How American Cities Have Responded to Telework's Disruption of Transit and Housing
Metropolitan Planning Organizations and transit agencies have not been passive in the face of post-pandemic travel disruption. The GAO’s 2026 survey of all 410 MPOs found that at least 80 percent reported taking one or more actions in each of three domains — transit, vehicle use, and housing — since 2019. The range of those actions, and their uneven results, sketch a useful map of where American cities stand.
On the transit side, roughly 80 percent of MPOs reported that providers in their communities adjusted service in some form. About half reported increased or improved service — more frequent routes, extended evening and weekend hours, updated trip-planning apps. About a third reported decreased service, typically due to reduced ridership or budget shortfalls. Both directions are responses to the same underlying shift: commute trips down, fare revenue down, the old service pattern no longer matching actual demand.
The results are uneven. Cincinnati Metro redesigned its bus network around cross-town and off-peak service and surpassed 2019 ridership levels by fiscal year 2024. Richmond, Virginia’s Greater Richmond Transit Company eliminated fares in 2020 and recovered ridership above 2019 levels by 2023. Denver’s Regional Transit District upgraded its trip-planning app and introduced event-based transit search — and as of 2024, ridership had recovered to only 61 percent of 2019 levels. Service quality improvements are necessary but not sufficient when the underlying demand has structurally contracted.
Fare adjustments cut both ways. Philadelphia’s Southeastern Pennsylvania Transportation Authority raised fares 21.5 percent in 2025 to close a budget gap. Other agencies reduced or eliminated fares to lower barriers to entry. Thirty-one percent of MPOs reported identifying new funding sources — state ballot initiatives, dedicated sales taxes. Nashville voters approved a half-cent sales tax funding a $2.3 billion, 15-year transit improvement plan. Hamilton County, Ohio established a transit-dedicated sales tax in May 2020 after four failed attempts over 40 years.
On roads and land use, nearly 70 percent of MPOs reported changing roadway configuration — adding bike lanes, removing parking, creating pedestrian infrastructure. San Francisco permanently closed two pandemic-era car-free corridors. Cincinnati’s MPO reported a substantial post-pandemic increase in pedestrian and cycling project requests from residents. Forty percent of MPOs reported changing the scope of capital roadway projects; Colorado replaced a planned Denver highway expansion with bus rapid transit.
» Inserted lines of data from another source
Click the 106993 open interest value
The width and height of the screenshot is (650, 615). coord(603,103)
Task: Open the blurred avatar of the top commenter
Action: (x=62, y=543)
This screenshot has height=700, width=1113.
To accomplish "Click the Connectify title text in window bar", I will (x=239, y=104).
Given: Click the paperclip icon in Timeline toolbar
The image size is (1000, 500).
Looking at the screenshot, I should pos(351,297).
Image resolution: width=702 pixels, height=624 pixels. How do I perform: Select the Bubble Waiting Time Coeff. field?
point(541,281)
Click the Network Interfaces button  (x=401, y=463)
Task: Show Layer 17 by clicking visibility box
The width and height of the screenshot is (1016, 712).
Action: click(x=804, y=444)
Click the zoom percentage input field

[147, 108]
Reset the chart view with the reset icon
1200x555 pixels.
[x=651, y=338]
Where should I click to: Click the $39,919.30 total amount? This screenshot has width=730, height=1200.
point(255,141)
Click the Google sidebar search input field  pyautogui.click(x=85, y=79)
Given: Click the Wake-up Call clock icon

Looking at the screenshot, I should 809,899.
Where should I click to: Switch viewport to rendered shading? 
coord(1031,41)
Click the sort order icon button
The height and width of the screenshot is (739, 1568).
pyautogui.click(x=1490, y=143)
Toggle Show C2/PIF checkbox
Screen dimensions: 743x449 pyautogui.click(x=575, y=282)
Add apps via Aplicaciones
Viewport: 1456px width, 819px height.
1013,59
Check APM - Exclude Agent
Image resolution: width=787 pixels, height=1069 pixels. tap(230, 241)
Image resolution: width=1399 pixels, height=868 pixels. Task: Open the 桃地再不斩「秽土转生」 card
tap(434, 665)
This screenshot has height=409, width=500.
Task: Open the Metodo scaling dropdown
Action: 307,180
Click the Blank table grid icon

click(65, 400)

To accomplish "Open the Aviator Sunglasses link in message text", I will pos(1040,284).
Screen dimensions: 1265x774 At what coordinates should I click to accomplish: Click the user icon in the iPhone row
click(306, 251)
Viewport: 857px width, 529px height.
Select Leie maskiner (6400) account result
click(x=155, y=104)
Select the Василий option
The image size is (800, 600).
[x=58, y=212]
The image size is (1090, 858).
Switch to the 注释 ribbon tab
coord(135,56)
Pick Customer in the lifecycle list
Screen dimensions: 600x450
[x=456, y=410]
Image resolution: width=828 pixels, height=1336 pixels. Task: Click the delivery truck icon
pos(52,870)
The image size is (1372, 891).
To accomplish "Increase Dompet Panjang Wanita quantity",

Housing actions — now formally part of MPO planning requirements under the IIJA — were nearly universal. Sixty-six percent reported considering affordable housing in planning; 55 percent incorporated housing into transportation planning; 53 percent revised zoning to encourage housing development; 39 percent took steps to incentivize adaptive reuse of vacant commercial buildings. The office-to-residential conversion pipeline, still early in most cities, is a direct response to the surplus of underutilized downtown commercial space that telework produced.
The pattern that emerges across all three domains: large communities moved faster and more comprehensively than medium and small ones. Ninety-two percent of large MPOs reported changing roadway use, compared to 78 percent of medium and 54 percent of small communities. Large communities have been more affected, and they have more institutional capacity to respond. But 26 percent of large-community transit agencies continue to report ridership at or below 61 percent of 2019 levels, which indicates that action volume and outcome quality are not the same thing.